What you should do. No picture belongs in the answer, which must hold exactly the lines from the one with "This screenshot has height=432, width=1036." through the final line below.

[Input material — start]

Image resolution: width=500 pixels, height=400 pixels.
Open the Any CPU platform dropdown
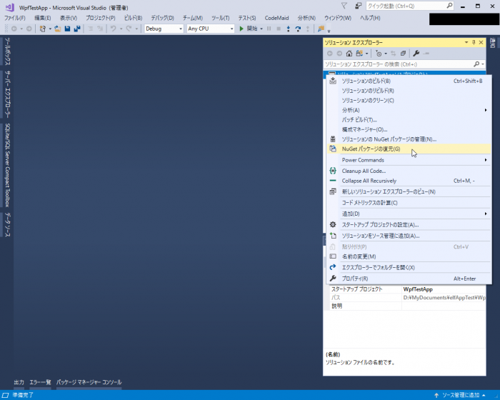210,29
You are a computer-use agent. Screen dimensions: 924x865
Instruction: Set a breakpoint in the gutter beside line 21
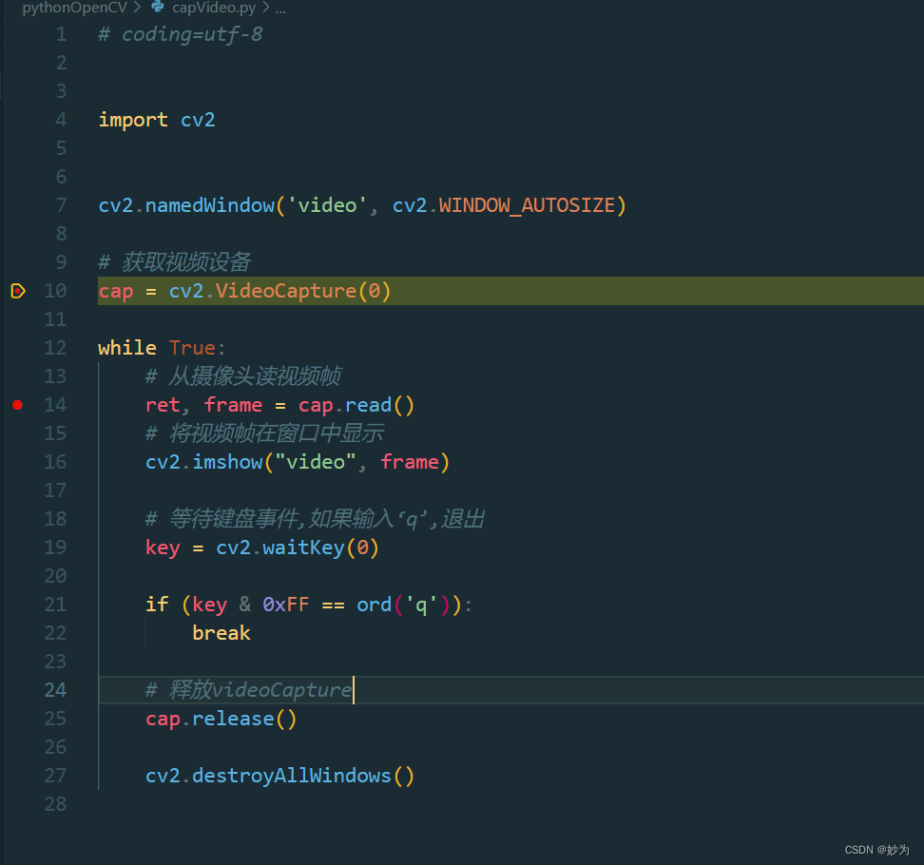17,605
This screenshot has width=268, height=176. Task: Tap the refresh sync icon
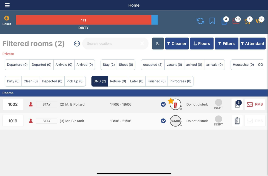click(200, 21)
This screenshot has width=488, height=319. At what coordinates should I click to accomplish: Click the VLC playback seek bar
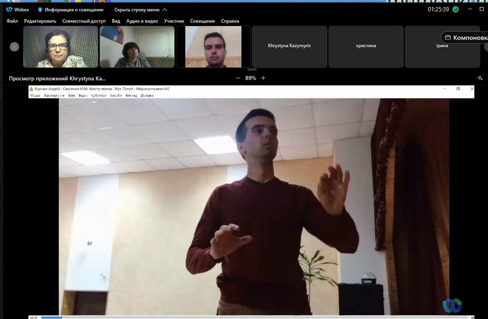[248, 317]
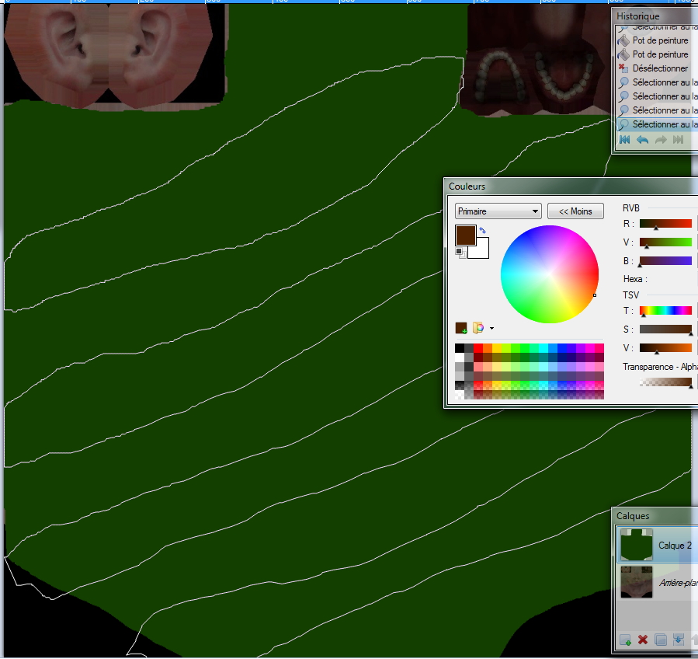Expand the palette management dropdown arrow
The height and width of the screenshot is (659, 698).
click(491, 329)
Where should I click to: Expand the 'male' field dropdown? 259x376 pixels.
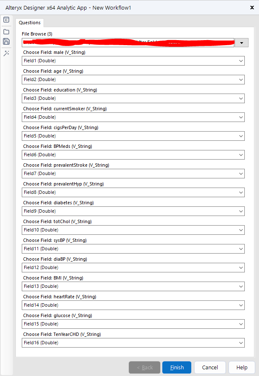pyautogui.click(x=241, y=61)
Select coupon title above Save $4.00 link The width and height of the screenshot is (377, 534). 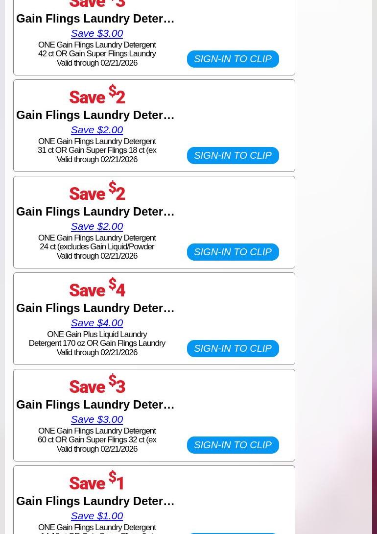tap(95, 308)
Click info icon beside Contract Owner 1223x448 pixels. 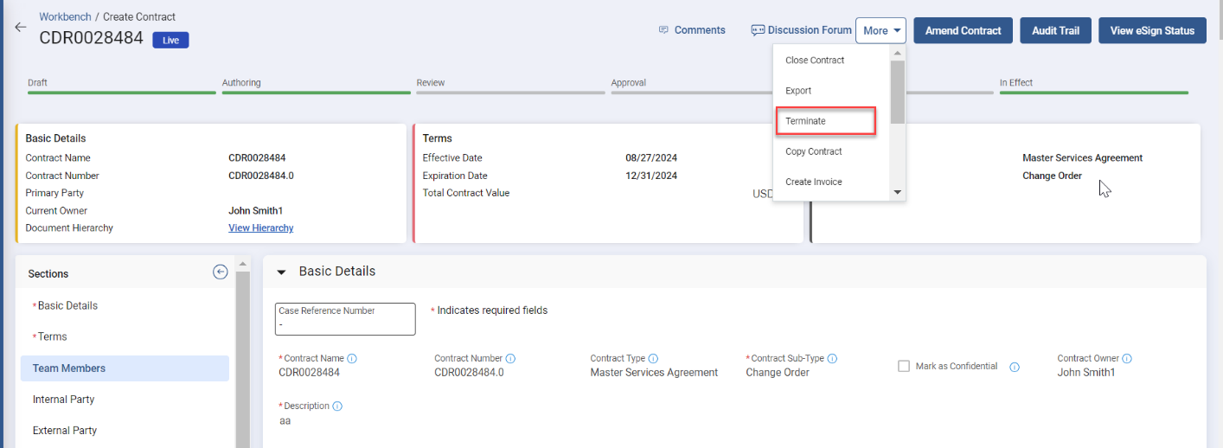click(1127, 359)
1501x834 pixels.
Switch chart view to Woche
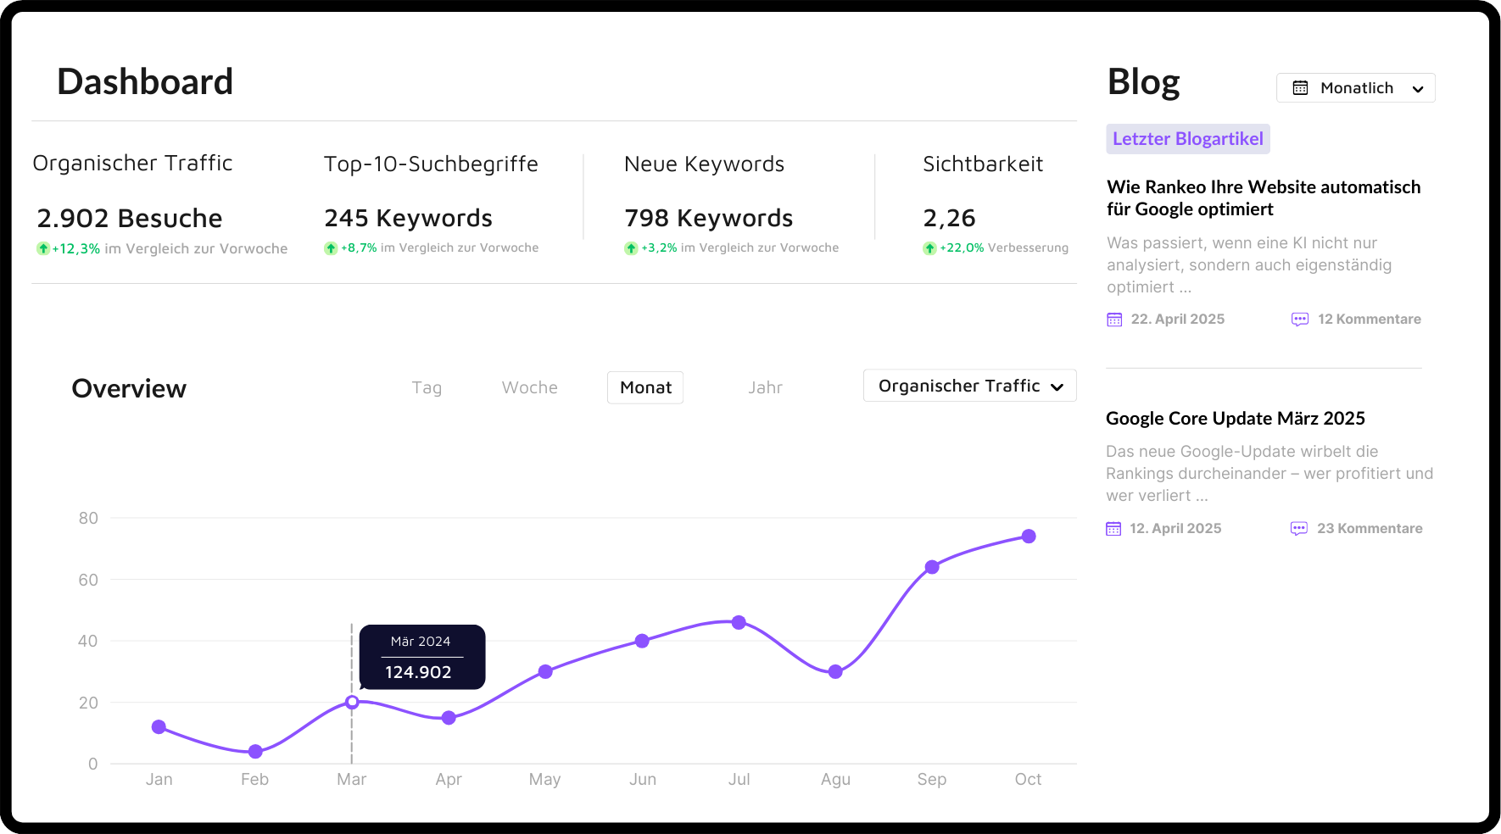[x=530, y=387]
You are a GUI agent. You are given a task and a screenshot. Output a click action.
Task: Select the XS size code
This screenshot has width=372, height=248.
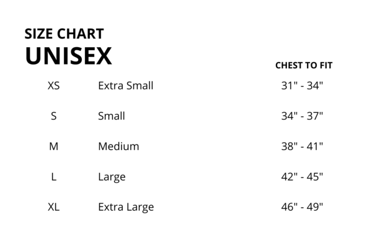point(53,86)
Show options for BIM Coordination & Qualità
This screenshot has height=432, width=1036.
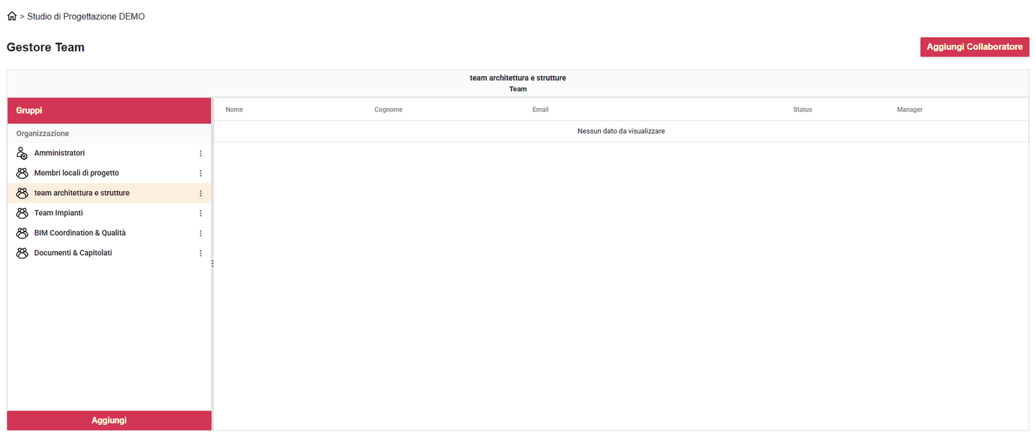tap(200, 234)
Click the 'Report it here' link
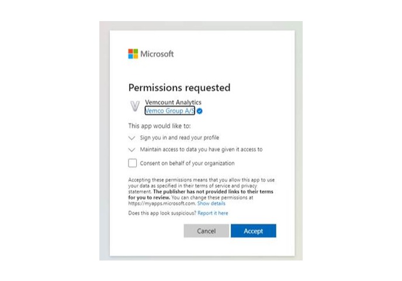Image resolution: width=402 pixels, height=281 pixels. tap(213, 214)

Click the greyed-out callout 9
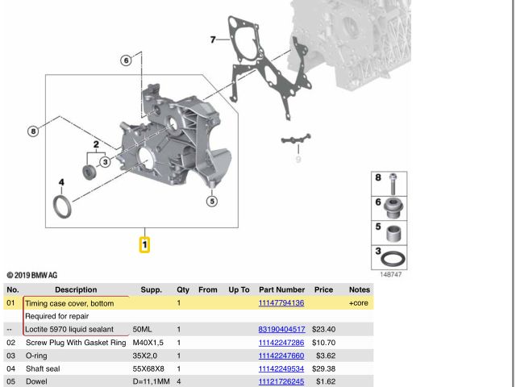[x=297, y=159]
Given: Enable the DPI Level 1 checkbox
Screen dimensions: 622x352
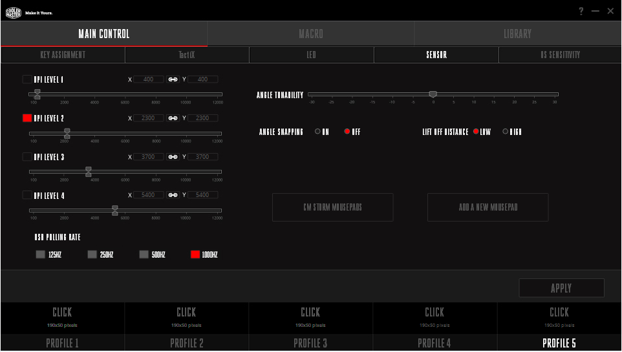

[Input material — finish]

Result of the task.
This screenshot has height=432, width=1036.
tap(200, 234)
Click the 'Report it here' link
Image resolution: width=402 pixels, height=281 pixels. tap(213, 214)

Click the greyed-out callout 9
[x=297, y=159]
Given: Enable the DPI Level 1 checkbox
Screen dimensions: 622x352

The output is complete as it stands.